(Stored items)
=== Begin Enclosure ===
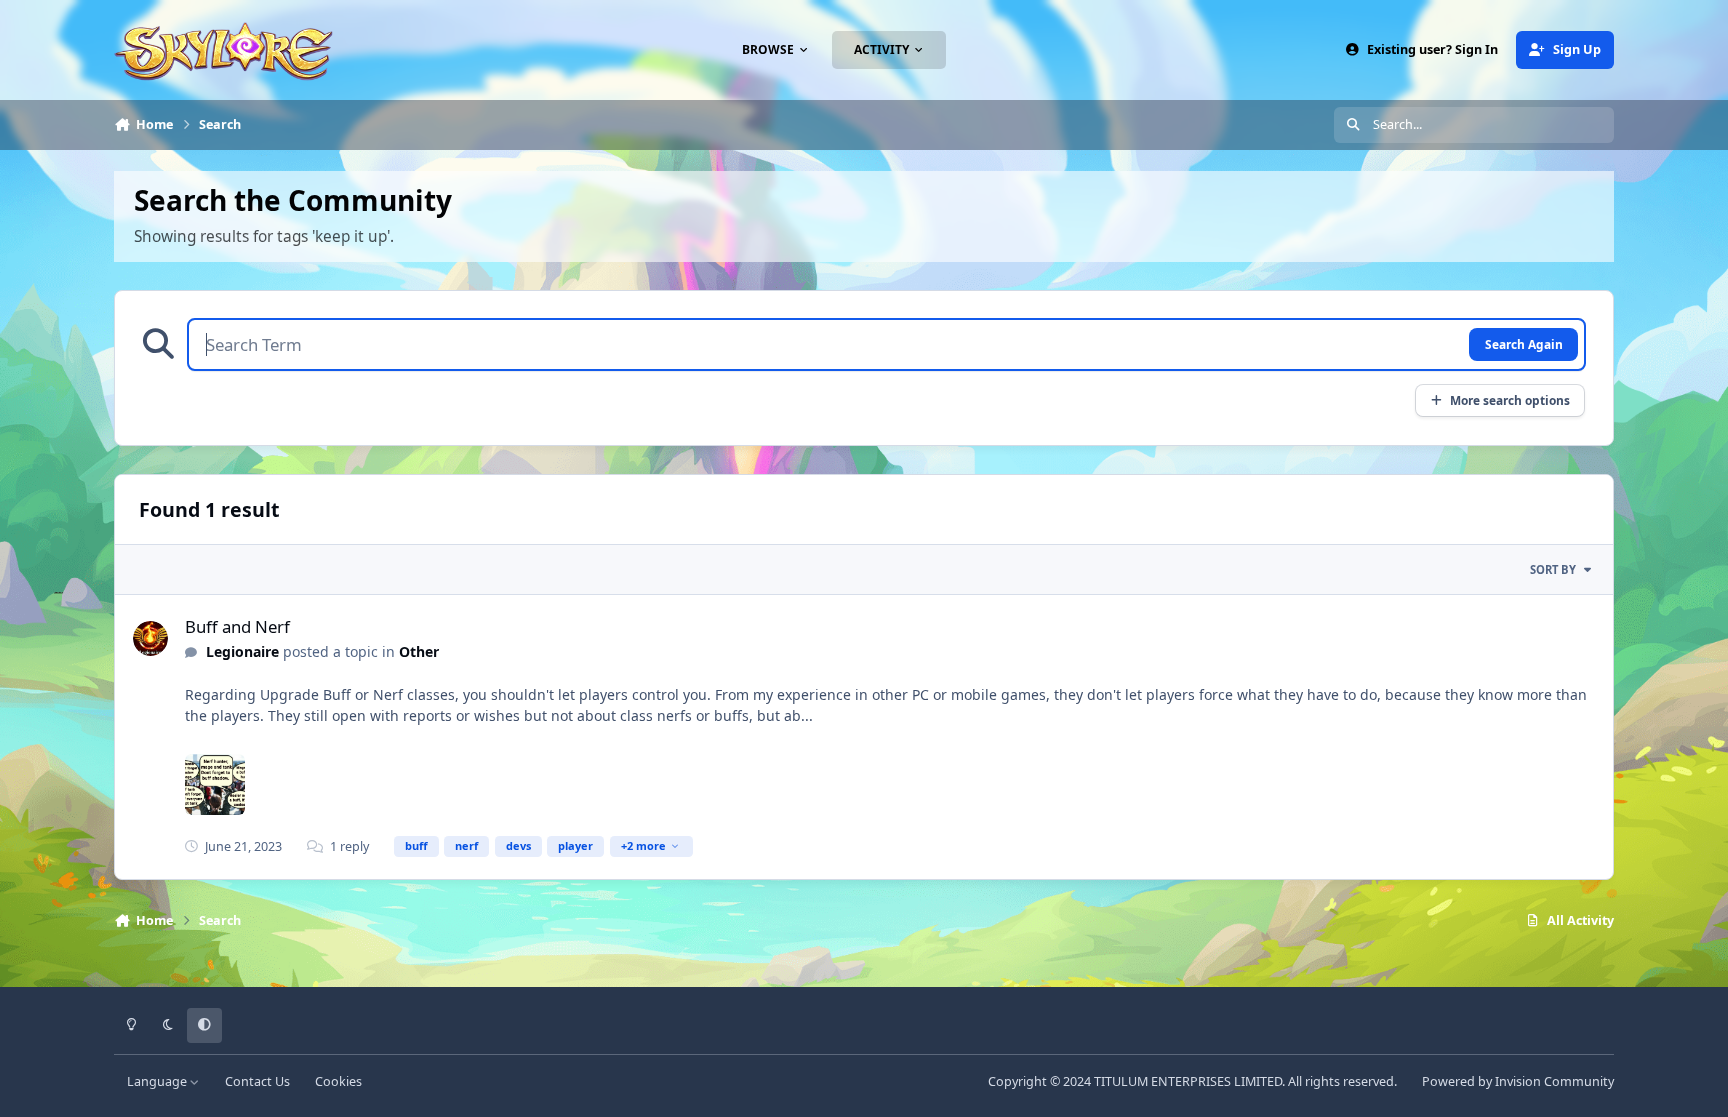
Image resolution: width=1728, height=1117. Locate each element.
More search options (1510, 400)
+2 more (643, 845)
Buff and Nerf (237, 626)
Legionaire (242, 651)
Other (419, 651)
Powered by (1518, 1081)
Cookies (338, 1081)
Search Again (1524, 344)
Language (158, 1081)
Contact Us (257, 1081)
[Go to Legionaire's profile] (150, 638)
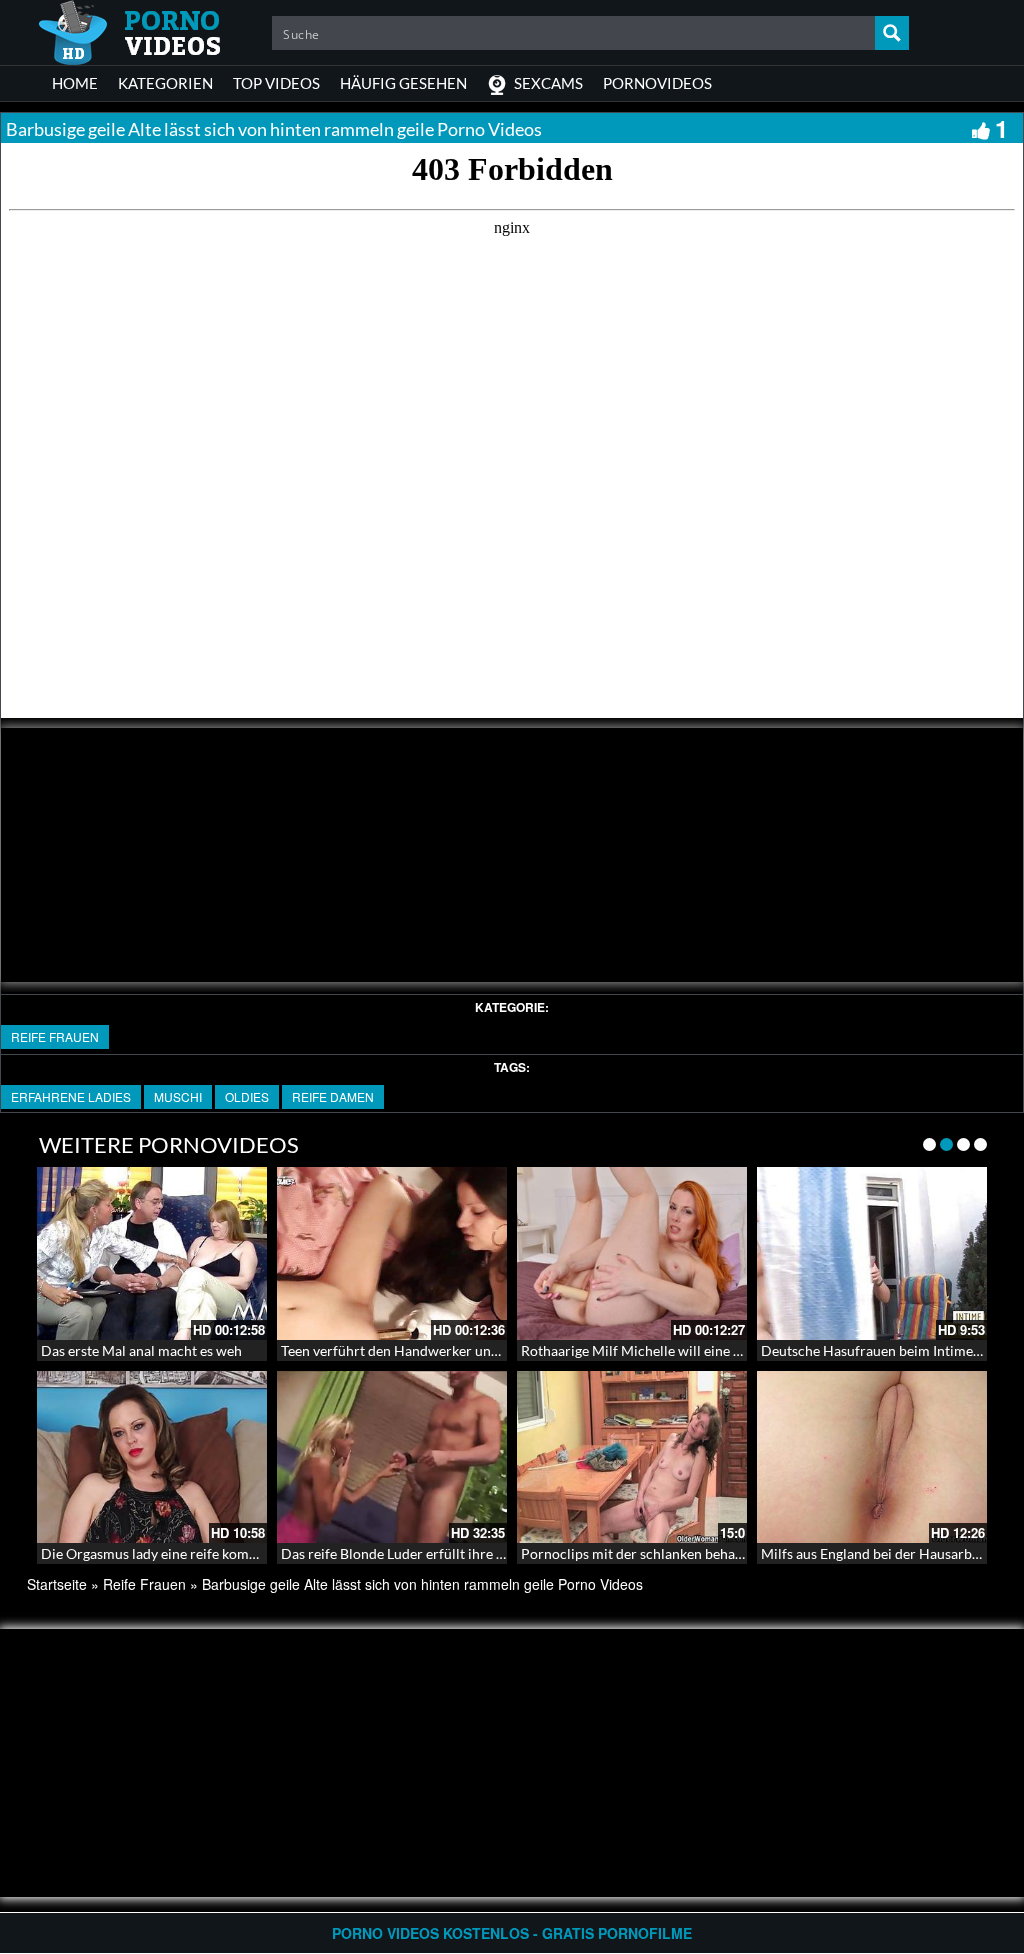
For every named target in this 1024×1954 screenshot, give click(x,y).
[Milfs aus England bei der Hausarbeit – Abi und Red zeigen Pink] (872, 1457)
=== End Enclosure ===
→ **Task goal**
From the line containing "Contact Us (257, 1081)" to the last line of the records, inclusive, output the lines exactly as written and nothing else; leave out the pictures.

→ **Your response**
Contact Us (257, 1081)
[Go to Legionaire's profile] (150, 638)
For every named target in this 1024×1954 screenshot, give click(x,y).
[Milfs aus England bei der Hausarbeit – Abi und Red zeigen Pink] (872, 1457)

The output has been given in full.